Вероника Ким отличалась эмоциональной сухостью. Как-то, в порыве ощутить если не мать, то хотя бы старшую сестру, я прижался к ней, думая, что она приласкает меня. Но она, хоть и обняла, но не смогла выразить свои чувства. Получилось, будто мой порыв неуместен. Возможно, это было действительно так: тогда у Кимов начались крупные неприятности.
Их глухое и ранее никому не нужное землевладение подверглось рейдерской атаке с целью захвата, и, хотя судебное разбирательство только началось, недалеко от нашего дома уже появилась мощная строительная техника. Она принялась ровнять местность под самый большой в Подмосковье мусорный полигон, создаваемый по распоряжению губернатора. Наносимый природе ущерб был неисправим, о каком либо севообороте и пастбищах не могло быть и речи.
Переселиться Кимы не могли по причине отсутствия денег, и перед главой семьи встал вопрос, что делать с большой семьей. Было очевидно, что никто из детей, когда вырастет, не сможет жить на засыпанной мусором ферме.
В общем, не знаю, как сложилась бы моя судьба, оставайся я у Кимов дальше. Знаю лишь, что сельский житель из меня вряд ли получился. И хорошо, что моя жизнь резко переменилась, когда к нам приехала красивая иностранная машина с большими колесами и блестящей решеткой радиатора.
ГЛАВА 29.
Из машины появились незнакомые люди, имевшие в своем составе человека в милицейской форме, представившегося местным участковым. Но главным был не он, а богато одетая, худенькая женщина с заурядным лицом, на котором выделялись отвратительные "квадратные" очки. Поблескивая их стеклами, она вышла вперед и внимательно осмотрела ферму, при этом задерживая взгляд на том, что, по ее мнению, выглядело неправильным. То есть, практически на всем. Пожалуй, в чем-то женщина была права.
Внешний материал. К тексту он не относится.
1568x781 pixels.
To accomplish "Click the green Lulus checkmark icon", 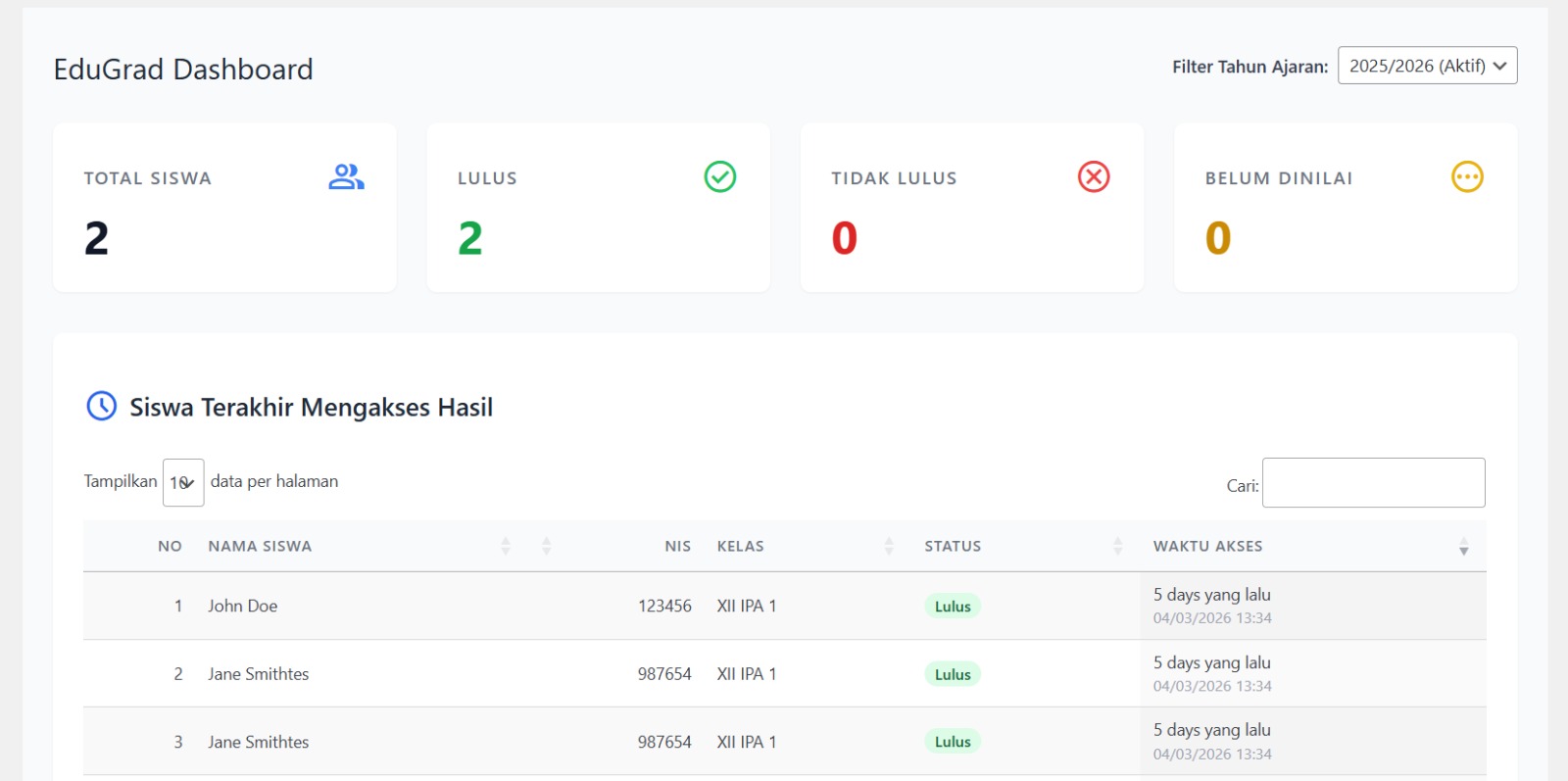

С момента появления мусорных компаний Кимы оставили свои строительные начинания, от чего находившиеся на поддонах кирпичи и дорогие материалы имели худой вид, хотя наш дом явно нуждался в них.
Но больше всего внимания женщина уделила не строительному бардаку, а детям, и среди них, как я почувствовал, мне. Мы всей гурьбой ловили во дворе сбежавшего из сарая поросенка, а скорее играли с ним в догонялки, весело перемешивая ногами пахнущую навозом грязь. Весь перепачканный от неоднократных падений, я задорно смеялся, но сразу прекратил, и, в свою очередь, с любопытством посмотрел на женщину.
Она поцокала языком, многозначительно покачала головой в мой адрес, а затем направилась к вышедшим на крыльцо Кимам. Спросила их, можно ли пройти в дом. Кимы привыкли к тому, что губернатор строит козни и постоянно присылает комиссии, поэтому согласились без предварительных расспросов. Естественно, дети собрались возле открытого окна, желая услышать, зачем к нам пожаловали столь важные гости.